Wednesday, December 16, 2015

Who's Smarter?

At times professionals can battle with the underlying question, Who's smarter?" When in truth, the answer is "Together we're smarter." It's rare that one perspective, skill set, and knowledge beats another unless you are talking about something very specific, but if you're working on initiatives, the reality is that we do better when we collaborate and work together.

Setting up competitive systems of work and effort undermine the potential that positive collaboration holds in schools. That's why I'd rather see schools rated than teachers with the foundation question being, "How does this school synthesize its resources to best teach children?"

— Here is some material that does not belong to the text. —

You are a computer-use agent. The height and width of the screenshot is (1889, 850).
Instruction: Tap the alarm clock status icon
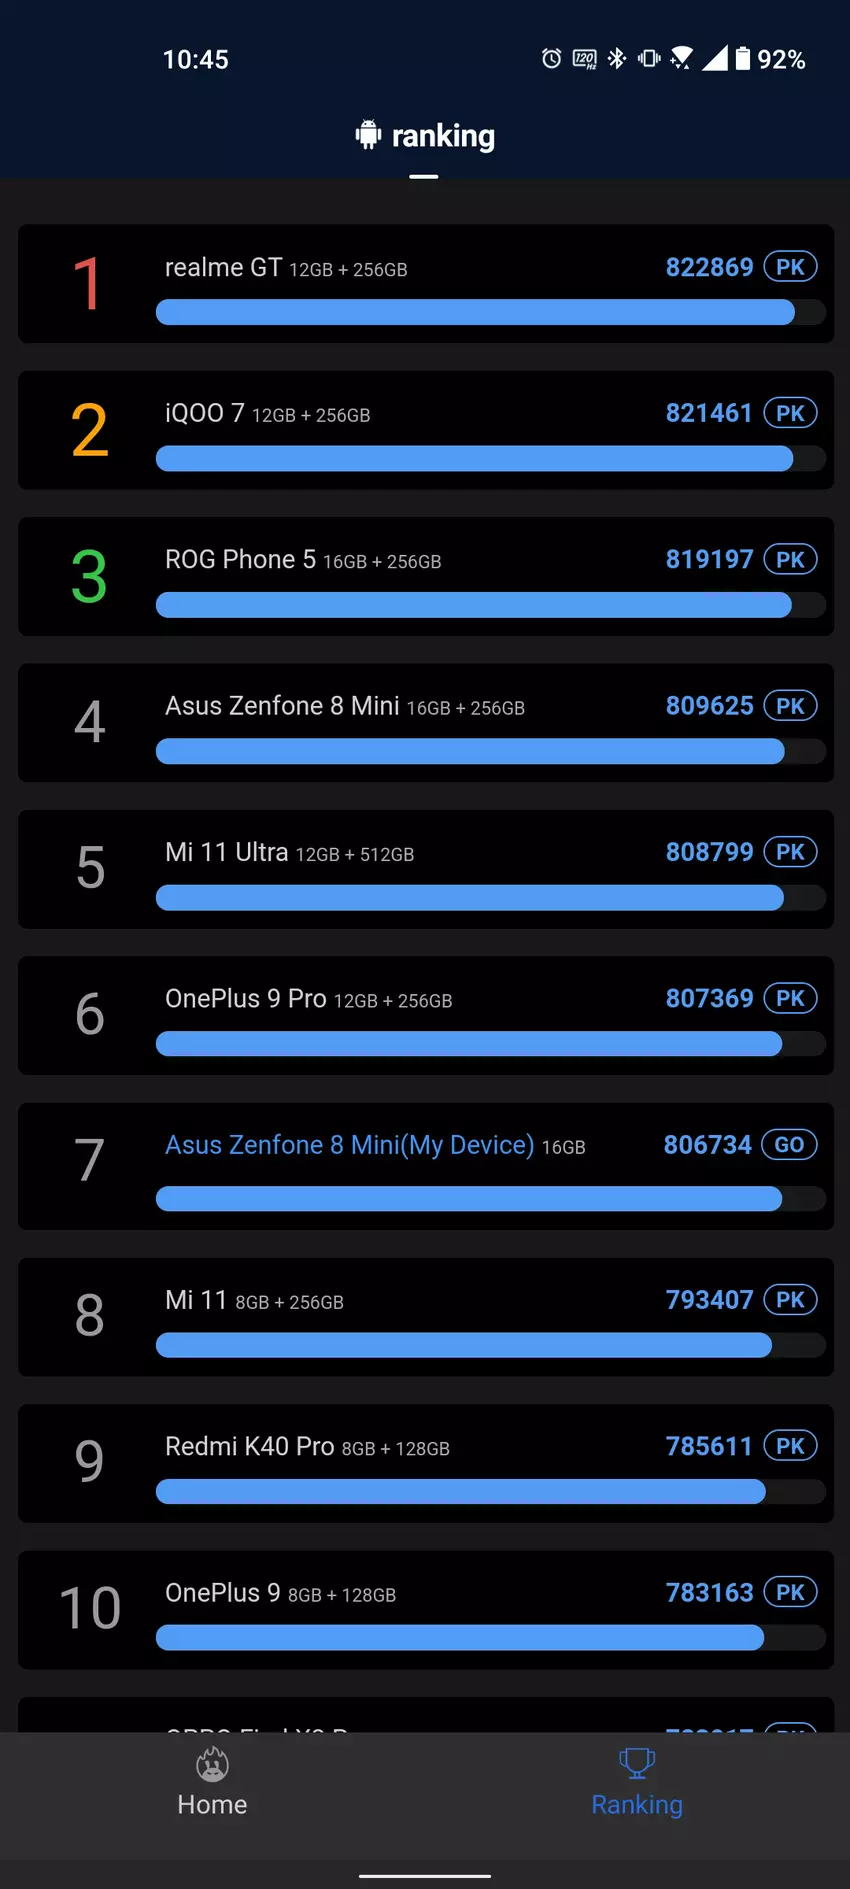click(x=551, y=59)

We all know that no one style, skill level, or experience speaks to all children. We know that it truly does "take a village" to teach well and run a school. There's no way that anyone of us can be all things, but together we can be truly magnificent if our collaboration is respected and nurtured with time, structure, and support.

Pitting teachers against each other with evaluations and students' scores reduces the potential of empowering collaboration, and that's a loss for children.

So moving forward in education, let's look deeply at schools and school systems. Who is doing well based on their students and their context? Don't compare school-to-school and look for sameness because contexts are different and needs differ too. But, instead, figure out what the holistic success factors are, and then rate a school based on that. And if a school doesn't live up to its expectations, then help that school out rather than ridicule the organization.

Who's smarter?

We all are when we work together. This is a good challenge to face.